Friday, October 22, 2010

Wan Williams

Longtime readers of this blog (I love you, man!) know how much I love to kick Fox News's "liberal" sidekick. Williams is was a hack purveyor of conventional wisdom on NPR and an obvious beard for Fox News. That said, I didn't really plan on writing about his "firing" by NPR. And, of course, Ta-Nehisi Coates says it best, anyway.

Moreover, I think we often overstate the difficulty of not uttering foolish thoughts. Every one of us has, at one time or another, thought something truly abominable. But we've generally learned not to speak those thoughts, not simply out of politeness, but because we know that most of those thoughts are demonstrably wrong. We are, in other words, not just concerned with hurting people feelings, we're concerned with sounding like idiots. Among people who talk for a living, one would hope that the sense would be better developed--not less. I'm a writer. The bar for me clearly and intelligently expressing myself should be higher, not lower, than someone penning a letter to their Congressman.

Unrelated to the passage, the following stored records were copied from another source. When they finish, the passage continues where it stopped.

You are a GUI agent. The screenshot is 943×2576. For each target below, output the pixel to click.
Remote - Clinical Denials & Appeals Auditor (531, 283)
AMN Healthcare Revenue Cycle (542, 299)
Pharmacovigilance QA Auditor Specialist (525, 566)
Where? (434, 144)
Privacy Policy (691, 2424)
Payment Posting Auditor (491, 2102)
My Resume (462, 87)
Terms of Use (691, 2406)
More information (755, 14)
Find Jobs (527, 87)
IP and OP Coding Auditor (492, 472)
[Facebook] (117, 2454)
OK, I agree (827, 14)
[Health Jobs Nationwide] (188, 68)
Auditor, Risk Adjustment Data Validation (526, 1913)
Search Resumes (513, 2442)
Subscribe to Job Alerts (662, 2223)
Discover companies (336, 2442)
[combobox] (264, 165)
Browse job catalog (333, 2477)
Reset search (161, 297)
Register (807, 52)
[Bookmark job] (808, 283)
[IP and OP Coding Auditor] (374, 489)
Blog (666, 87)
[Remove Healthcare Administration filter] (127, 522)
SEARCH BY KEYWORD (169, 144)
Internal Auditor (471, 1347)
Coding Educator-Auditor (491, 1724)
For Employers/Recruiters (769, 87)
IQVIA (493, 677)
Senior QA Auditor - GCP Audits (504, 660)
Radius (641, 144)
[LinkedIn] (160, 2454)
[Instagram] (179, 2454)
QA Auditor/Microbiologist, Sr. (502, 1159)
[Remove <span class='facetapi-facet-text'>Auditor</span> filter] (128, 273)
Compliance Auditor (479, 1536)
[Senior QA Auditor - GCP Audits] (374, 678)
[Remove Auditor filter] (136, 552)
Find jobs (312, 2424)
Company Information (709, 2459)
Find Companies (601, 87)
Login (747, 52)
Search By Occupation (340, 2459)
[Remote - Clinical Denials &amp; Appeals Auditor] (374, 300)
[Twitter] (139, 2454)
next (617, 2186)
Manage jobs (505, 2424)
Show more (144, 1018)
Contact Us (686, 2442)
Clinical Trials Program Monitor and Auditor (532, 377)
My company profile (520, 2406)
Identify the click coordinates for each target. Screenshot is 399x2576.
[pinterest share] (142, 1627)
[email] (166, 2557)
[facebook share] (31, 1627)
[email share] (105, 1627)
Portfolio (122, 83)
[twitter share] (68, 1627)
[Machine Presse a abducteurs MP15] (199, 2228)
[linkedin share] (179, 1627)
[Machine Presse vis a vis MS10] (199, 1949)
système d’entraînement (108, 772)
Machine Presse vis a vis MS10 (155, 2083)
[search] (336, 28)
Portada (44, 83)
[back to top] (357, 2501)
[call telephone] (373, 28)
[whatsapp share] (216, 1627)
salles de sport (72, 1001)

I recognize that, in point of fact, media often doesn't actually work that way, and often operates on another set of values, including, but not limited to, volume and outrage. I'm not clear on why NPR has to associate itself with those values. Frankly, I feel the same way about CNN and Sanchez. This is not about free speech. Sanchez and Williams are free to say whatever they want--just as their employers are free to dissociate themselves from their remarks in any legal manner they choose.

I'm all for free speech. But I would not expect my current employer to allow me to use this space to vent, as fact, all the prejudiced thoughts that fly through my head. I guess I understand how you come to believe that someone in Muslim dress is less American, or that Michelle Obama is actually "Stokely Carmichael in a dress." But I'm not clear on why, in this era of blogs and social media, NPR then owes you their association.
Juan Williams likes hanging around with Fox News's coolest kids and like any nerd hanging with the jocks, he has to constantly prove that he can be just as tough and obnoxious as any of them.

NPR should have fired him a long time ago.